Action, Critiques de films, Drame, Policier, Thriller

Critique : Mea Culpa, de Fred Cavayé

Ce troisième Cavayé, c’est un peu Marchal chez Besson, un polar maîtrisé et nerveux dans un alliage de clichés caricaturaux et un scénario griffonné sur un post-it.

 

Affiche du film Mea Culpa, de Fred Cavayé
Affiche du film Mea Culpa, de Fred Cavayé

 

 

Flics sur Toulon, Simon et Franck fêtent la fin d’une mission. De retour vers chez eux, ils percutent une voiture. Bilan : deux victimes dont un enfant. Franck est indemne.

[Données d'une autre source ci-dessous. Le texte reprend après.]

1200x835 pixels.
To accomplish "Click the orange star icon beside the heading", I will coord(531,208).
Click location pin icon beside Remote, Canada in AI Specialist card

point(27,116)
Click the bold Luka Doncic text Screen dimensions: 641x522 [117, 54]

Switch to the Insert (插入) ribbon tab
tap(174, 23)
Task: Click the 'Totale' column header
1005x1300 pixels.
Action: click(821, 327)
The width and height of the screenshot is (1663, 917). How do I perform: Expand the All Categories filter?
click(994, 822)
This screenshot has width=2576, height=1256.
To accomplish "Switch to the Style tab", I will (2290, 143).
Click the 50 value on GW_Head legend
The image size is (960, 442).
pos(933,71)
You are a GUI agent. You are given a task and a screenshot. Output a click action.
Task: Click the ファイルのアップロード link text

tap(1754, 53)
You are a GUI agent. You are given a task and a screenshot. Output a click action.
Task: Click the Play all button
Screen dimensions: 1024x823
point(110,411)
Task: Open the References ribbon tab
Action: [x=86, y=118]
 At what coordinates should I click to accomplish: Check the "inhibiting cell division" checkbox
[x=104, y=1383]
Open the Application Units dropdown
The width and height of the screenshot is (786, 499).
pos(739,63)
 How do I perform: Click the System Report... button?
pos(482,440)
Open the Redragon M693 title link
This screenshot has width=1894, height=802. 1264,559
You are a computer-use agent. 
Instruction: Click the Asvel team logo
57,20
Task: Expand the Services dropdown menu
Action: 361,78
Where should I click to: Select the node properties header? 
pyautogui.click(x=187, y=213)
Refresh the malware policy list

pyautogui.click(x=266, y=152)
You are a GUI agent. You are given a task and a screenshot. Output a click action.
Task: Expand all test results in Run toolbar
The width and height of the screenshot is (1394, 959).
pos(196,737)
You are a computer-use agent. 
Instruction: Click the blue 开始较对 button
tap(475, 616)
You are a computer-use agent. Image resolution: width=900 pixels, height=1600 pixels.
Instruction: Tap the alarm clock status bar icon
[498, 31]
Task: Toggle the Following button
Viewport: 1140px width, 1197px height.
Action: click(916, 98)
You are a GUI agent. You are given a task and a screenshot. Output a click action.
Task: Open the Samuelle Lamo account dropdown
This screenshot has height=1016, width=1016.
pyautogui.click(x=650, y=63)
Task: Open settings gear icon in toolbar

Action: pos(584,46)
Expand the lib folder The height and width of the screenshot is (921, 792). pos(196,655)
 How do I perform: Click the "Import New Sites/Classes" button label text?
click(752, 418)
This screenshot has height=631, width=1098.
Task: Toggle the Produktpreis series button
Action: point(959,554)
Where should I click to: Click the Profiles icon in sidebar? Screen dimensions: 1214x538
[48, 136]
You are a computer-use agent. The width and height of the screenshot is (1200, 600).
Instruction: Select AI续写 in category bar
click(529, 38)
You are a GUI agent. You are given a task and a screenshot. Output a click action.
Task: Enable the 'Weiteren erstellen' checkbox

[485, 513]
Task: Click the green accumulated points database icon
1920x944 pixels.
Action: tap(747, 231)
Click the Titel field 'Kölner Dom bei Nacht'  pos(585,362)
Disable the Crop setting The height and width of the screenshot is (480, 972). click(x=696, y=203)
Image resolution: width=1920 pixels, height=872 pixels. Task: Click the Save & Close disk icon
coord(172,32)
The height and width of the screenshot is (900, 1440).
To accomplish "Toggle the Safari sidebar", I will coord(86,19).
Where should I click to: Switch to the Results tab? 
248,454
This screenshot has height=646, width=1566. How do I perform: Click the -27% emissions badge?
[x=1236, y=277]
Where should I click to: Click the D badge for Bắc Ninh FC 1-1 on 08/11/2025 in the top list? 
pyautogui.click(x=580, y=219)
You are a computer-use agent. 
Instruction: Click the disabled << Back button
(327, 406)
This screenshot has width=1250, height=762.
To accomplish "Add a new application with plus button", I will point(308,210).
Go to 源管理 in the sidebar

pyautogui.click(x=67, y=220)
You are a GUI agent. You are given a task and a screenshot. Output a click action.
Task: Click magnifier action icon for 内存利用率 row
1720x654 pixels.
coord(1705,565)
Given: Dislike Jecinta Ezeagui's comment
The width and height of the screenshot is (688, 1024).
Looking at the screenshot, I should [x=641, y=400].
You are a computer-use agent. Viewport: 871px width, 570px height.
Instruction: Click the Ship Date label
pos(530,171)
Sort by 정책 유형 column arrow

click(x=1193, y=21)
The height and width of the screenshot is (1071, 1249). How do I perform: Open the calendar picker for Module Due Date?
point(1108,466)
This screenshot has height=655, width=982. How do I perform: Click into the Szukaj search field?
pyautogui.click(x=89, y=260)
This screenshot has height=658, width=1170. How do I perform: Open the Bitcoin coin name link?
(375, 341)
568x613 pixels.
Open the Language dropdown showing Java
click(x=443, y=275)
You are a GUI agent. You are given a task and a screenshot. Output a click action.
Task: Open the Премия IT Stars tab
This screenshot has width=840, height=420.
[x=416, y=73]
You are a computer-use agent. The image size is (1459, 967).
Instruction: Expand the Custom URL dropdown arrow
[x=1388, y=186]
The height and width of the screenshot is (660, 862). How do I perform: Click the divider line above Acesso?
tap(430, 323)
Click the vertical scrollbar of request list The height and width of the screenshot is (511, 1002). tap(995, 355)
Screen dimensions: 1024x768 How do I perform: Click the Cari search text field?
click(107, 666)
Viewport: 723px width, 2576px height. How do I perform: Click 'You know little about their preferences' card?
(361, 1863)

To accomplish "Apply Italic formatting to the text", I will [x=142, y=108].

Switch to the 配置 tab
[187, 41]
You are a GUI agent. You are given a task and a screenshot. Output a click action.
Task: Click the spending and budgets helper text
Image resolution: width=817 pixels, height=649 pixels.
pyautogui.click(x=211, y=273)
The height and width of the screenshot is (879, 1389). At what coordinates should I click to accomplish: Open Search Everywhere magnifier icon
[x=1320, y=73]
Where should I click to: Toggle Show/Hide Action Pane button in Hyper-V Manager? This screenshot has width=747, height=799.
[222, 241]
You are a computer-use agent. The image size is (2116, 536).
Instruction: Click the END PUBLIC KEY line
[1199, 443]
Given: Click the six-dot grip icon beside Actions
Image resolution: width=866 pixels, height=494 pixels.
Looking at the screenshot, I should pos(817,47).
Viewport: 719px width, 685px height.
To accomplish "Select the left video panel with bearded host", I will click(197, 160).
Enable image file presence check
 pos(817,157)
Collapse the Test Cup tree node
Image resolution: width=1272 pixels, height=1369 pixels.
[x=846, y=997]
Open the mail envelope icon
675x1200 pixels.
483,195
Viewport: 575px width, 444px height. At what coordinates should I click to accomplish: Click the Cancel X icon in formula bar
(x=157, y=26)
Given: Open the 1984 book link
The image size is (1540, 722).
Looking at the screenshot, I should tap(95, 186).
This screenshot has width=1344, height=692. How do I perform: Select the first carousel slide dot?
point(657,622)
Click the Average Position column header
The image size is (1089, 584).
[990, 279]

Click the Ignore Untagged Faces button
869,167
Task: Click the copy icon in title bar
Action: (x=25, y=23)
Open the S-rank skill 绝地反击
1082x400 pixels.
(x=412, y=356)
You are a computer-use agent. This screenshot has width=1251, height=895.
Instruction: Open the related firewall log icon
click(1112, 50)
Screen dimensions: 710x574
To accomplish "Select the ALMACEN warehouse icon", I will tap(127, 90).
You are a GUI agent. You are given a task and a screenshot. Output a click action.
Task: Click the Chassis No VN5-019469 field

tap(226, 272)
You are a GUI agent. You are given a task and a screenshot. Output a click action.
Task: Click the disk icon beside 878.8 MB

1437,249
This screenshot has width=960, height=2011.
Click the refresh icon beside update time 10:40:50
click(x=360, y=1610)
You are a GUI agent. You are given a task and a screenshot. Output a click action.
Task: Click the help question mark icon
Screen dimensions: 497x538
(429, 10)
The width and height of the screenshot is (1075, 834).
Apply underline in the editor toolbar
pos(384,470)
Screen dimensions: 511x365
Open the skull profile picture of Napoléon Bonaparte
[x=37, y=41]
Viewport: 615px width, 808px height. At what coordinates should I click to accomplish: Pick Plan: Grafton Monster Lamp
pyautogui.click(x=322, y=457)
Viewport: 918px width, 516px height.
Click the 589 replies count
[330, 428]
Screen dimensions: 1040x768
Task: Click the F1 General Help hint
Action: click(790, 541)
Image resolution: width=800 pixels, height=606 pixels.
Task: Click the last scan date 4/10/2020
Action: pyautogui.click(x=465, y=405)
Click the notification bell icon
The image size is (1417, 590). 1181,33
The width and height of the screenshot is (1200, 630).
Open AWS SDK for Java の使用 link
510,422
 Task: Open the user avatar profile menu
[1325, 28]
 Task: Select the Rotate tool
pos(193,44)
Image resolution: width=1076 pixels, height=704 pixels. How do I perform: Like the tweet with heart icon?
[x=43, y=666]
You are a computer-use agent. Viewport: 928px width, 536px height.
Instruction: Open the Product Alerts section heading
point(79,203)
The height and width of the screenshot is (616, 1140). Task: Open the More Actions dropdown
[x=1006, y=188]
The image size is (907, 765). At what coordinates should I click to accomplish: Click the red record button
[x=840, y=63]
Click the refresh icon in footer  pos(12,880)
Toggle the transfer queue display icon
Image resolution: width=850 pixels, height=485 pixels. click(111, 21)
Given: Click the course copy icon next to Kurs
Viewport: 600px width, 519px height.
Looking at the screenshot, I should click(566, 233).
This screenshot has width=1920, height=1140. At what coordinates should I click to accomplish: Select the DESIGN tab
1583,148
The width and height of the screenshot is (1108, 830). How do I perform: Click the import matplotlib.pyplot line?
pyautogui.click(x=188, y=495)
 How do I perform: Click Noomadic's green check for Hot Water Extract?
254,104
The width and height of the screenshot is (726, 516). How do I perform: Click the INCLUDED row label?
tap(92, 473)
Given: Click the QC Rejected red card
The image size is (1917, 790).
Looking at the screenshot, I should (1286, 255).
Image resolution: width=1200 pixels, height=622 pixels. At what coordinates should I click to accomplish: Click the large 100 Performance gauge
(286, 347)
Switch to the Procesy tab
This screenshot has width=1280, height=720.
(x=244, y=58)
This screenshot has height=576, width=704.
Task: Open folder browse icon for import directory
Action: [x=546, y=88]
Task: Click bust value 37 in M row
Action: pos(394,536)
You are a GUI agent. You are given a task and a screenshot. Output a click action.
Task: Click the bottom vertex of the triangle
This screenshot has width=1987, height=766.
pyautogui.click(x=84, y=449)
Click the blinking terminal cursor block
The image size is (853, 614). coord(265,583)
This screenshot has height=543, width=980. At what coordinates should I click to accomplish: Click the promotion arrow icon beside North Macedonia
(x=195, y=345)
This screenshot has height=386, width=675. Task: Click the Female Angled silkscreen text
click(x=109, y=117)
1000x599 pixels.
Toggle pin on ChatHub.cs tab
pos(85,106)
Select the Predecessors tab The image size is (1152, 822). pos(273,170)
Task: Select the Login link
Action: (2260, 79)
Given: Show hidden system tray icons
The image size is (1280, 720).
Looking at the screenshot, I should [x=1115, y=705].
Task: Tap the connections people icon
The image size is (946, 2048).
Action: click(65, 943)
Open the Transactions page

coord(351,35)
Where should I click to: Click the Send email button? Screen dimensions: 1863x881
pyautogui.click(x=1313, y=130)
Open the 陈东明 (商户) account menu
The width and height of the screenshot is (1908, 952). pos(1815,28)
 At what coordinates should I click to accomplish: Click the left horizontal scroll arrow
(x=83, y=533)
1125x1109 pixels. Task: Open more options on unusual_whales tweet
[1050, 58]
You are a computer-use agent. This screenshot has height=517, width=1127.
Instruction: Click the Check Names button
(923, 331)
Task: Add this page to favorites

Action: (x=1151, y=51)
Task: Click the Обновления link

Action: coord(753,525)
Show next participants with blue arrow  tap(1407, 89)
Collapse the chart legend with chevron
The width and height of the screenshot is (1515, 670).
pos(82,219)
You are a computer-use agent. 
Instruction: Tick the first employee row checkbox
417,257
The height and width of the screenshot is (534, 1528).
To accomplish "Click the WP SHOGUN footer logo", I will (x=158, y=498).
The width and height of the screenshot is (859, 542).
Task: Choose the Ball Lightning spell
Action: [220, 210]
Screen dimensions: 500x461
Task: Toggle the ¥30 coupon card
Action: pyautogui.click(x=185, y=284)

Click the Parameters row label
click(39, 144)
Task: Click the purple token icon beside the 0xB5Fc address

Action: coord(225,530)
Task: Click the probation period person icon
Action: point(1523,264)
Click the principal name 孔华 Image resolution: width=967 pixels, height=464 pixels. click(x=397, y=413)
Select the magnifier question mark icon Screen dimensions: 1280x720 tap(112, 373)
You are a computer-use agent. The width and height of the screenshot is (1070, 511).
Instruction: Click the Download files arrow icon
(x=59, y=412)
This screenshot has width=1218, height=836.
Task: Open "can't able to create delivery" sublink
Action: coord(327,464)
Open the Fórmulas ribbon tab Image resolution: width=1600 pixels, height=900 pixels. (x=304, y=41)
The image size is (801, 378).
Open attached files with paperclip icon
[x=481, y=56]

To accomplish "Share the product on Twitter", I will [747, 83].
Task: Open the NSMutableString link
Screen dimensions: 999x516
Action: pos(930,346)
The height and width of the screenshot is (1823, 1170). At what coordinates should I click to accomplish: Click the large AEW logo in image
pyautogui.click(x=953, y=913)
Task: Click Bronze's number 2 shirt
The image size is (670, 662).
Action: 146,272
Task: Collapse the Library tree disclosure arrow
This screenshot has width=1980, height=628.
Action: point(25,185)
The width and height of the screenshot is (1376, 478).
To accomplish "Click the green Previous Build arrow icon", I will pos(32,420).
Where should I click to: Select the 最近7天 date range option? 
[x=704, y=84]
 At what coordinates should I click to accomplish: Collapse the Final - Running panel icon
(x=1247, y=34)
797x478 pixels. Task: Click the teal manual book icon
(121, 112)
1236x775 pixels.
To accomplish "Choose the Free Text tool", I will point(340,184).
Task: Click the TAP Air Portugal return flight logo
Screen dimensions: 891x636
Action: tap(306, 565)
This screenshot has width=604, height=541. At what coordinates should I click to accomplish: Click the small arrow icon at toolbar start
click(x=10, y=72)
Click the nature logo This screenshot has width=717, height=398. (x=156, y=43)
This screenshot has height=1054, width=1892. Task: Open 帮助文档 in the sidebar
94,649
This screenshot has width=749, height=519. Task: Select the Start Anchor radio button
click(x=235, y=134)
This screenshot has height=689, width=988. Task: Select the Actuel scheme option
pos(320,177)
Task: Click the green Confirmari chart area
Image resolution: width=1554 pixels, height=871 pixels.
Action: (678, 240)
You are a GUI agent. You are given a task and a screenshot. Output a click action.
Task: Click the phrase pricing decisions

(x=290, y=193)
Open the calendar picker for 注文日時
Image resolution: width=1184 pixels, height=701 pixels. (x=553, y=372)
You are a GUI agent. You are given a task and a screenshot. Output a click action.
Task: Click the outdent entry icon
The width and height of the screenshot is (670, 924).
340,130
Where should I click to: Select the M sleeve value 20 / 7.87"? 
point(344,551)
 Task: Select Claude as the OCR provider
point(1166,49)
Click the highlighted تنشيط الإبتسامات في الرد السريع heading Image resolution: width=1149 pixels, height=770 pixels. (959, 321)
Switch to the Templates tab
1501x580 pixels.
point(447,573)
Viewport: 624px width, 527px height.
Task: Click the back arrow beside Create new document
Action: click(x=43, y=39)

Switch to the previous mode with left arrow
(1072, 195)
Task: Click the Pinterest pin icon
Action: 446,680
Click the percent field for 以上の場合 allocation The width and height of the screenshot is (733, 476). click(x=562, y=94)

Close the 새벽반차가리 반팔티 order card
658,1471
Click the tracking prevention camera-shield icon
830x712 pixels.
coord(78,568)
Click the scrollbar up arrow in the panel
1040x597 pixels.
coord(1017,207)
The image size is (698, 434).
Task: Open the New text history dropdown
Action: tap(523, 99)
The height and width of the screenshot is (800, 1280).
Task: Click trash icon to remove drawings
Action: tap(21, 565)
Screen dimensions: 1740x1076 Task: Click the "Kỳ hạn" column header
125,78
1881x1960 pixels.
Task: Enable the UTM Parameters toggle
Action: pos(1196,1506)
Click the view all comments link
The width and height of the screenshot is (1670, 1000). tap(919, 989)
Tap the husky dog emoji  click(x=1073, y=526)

Simon, qui était au volant et alcoolisé, sort grièvement blessé. Il va tout perdre. Sa vie de famille. Son job de flic. Six ans plus tard, divorcé de sa femme Alice, Simon est devenu convoyeur de fonds et peine à tenir son rôle de père auprès de son fils Théo qui a désormais 9 ans. Franck, toujours flic, veille à distance sur lui. Lors d’une corrida, le petit Théo va être malgré lui le témoin d’un règlement de compte mafieux. Très vite, il fera l’objet de menaces. Simon va tout faire pour protéger son fils et retrouver ses poursuivants. Le duo avec Franck va au même moment se recomposer. Mais ce sera aussi pour eux l’occasion de revenir sur les zones d’ombre de leur passé commun.

 

 

Avec Mea Culpa, son troisième long métrage, Fred Cavayé a l’audace, pense-t-on l’intelligence, de réunir les deux acteurs de ses deux précédents polars/thrillers, Vincent Lindon (Pour elle) et Gilles Lellouche (A bout portant). Fatale erreur, puisqu’au bout du compte, le spectateur s’assure que le charisme de Lellouche flirte avec celui d’une huître, alors que Vincent Lindon joue dans la cour du caviar du luxe, avec une prestation tout en retenue, juste (comme à son habitude) et si séduisante.

 

Extrait du film Mea Culpa (2014)
Extrait du film Mea Culpa (2014)

 

Physique, viscéral, Mea Culpa ne lésine sur aucun outil permettant de montrer que loin d’Hollywood, dans les films de Cavayé, on ne fait pas semblant. Vincent Lindon et Gilles Lellouche sont constamment sollicités, et se donnent à fond face caméra pour un rendu haletant. Trois longues scènes d’action résument à elles seules ce que Fred Cavayé est capable de faire avec une caméra à la main, usant d’un montage nerveux, d’une fluidité dans l’image, et de cadres relevant de la pure logique. Plastiquement, Mea Culpa est assurément un modèle du genre, un savoir-faire que Fred Cavayé (probablement le meilleur dans ce genre) cultive à chaque long métrage.

 

Extrait du film Mea Culpa (2014)
Extrait du film Mea Culpa (2014)

 

Reste que Mea Culpa souffre de son scénario, bien trop simplet et faussement alambiqué. Les personnages secondaires, des terribles mafieux de l’est au boss de la police incarné par Gilles Cohen détestable, sont dans la totale caricature, et la psychologie des deux personnages centraux, entre quête de rédemption, reconquête sentimentale et protectionnisme exacerbé, rend difficilement l’empathie du spectateur possible. Franck cache un jeu, Simon la vérité, quand bien même ce dernier personnage qu’incarne Vincent Lindon aurait un peu plus de matière, lui qui a tout perdu avec cet accident que Cavayé filme d’une main de maître de tous les angles possibles. En somme, bien trop de clichés caricaturaux et de ficelles évidentes viennent vider d’intérêt un arc narratif prévisible comme ceux d’Olivier Marchal le sont aujourd’hui, si tant est que le genre polar n’en tire pas ses plus beaux navets. Reste une plastique incroyable et un rythme musclé porté un tandem d’acteurs dont la complicité à la fois brutale et parfois touchante arrive à séduire au bout du compte.